Note In case you are wondering why Figure 2-13 follows Figure 2-12a, be advised that the letters in diagram numbers were used to group similar illustrations together, and Figures 2-12b, 2-12c, and 2-12d are included in this chapter.

Learning Rate

  1. Learning Rate is a scalar value that tells a model how quickly or slowly it learns.

  2. A small learning rate means that the model takes a long time to learn, and a large learning rate implies that the model learns very quickly.

  3. The trick is to pick a learning rate that is neither too high nor too low.

  4. A learning rate is specified for a model at the time of creation when an optimizer (explained in the next section) is defined. Please note that the learning rate is optional for some optimizers and mandatory for others.

Epochs

  1. Deep learning is an iterative process and each training iteration is known as an epoch.

  2. In other words, an Epoch is one iteration where the model learns from the entire training dataset.

Optimizer

  1. An Optimizer is an algorithm that is used to update the weights on a neural network model.

  2. The optimizer is based on the loss function (explained in the next section).

  3. The various optimizers are listed in Figure 2-12b below:

Loss/Cost Function

Before going into the details of the loss function, refer to Figure 2-14.

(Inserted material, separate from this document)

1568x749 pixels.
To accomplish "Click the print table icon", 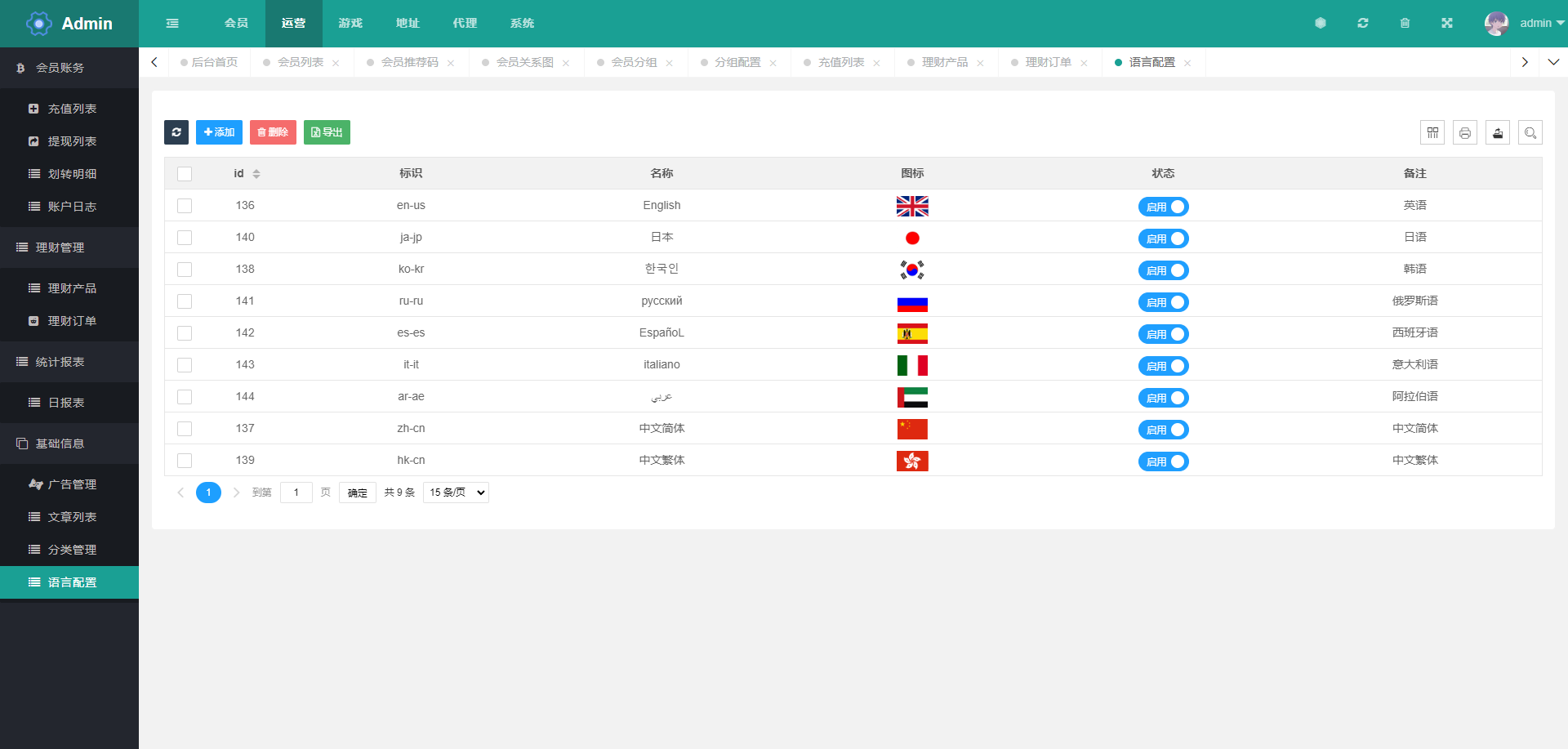I will pyautogui.click(x=1465, y=132).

  1. The Objective Function or criterion either has to be minimized or maximized, depending on whether that objective function value is positive or negative (see Figure 2-14).

  2. When it needs to be minimized, the objective function is also called a loss function or a cost function, and the value of the loss function is known as a loss.

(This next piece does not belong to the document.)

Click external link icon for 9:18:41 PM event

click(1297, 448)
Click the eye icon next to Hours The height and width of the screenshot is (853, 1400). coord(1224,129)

  3. Conversely, when it is negative and needs to be maximized, the objective function or criterion is called a reward function.

  4. Figure 2-12c lists the loss functions used by a neural network model.

Metrics

  1. Metrics specify how a neural network model will be evaluated.

  2. The choice of a metric depends on the type of machine learning problem being addressed.

  3. A list of metrics is shown in Figure 2-12d.

Note Do not be troubled if you do not understand any of the components of deep learning, or have trouble understanding why a certain building block is needed. All concepts pertaining to TensorFlow.js and machine learning in the web browser will be explained in due time.

Putting the pieces together

The components of deep learning and neural networks explained in the previous section culminate into the following equation for processing each layer in a neural network model.

Y = σ(∑(xi.wi)) + b

where x = Neuron Value w = Weight b = Bias σ = Activation Function

Pseudo-Code

Listings 2-1a and 2-1b present the above equation in pseudo code.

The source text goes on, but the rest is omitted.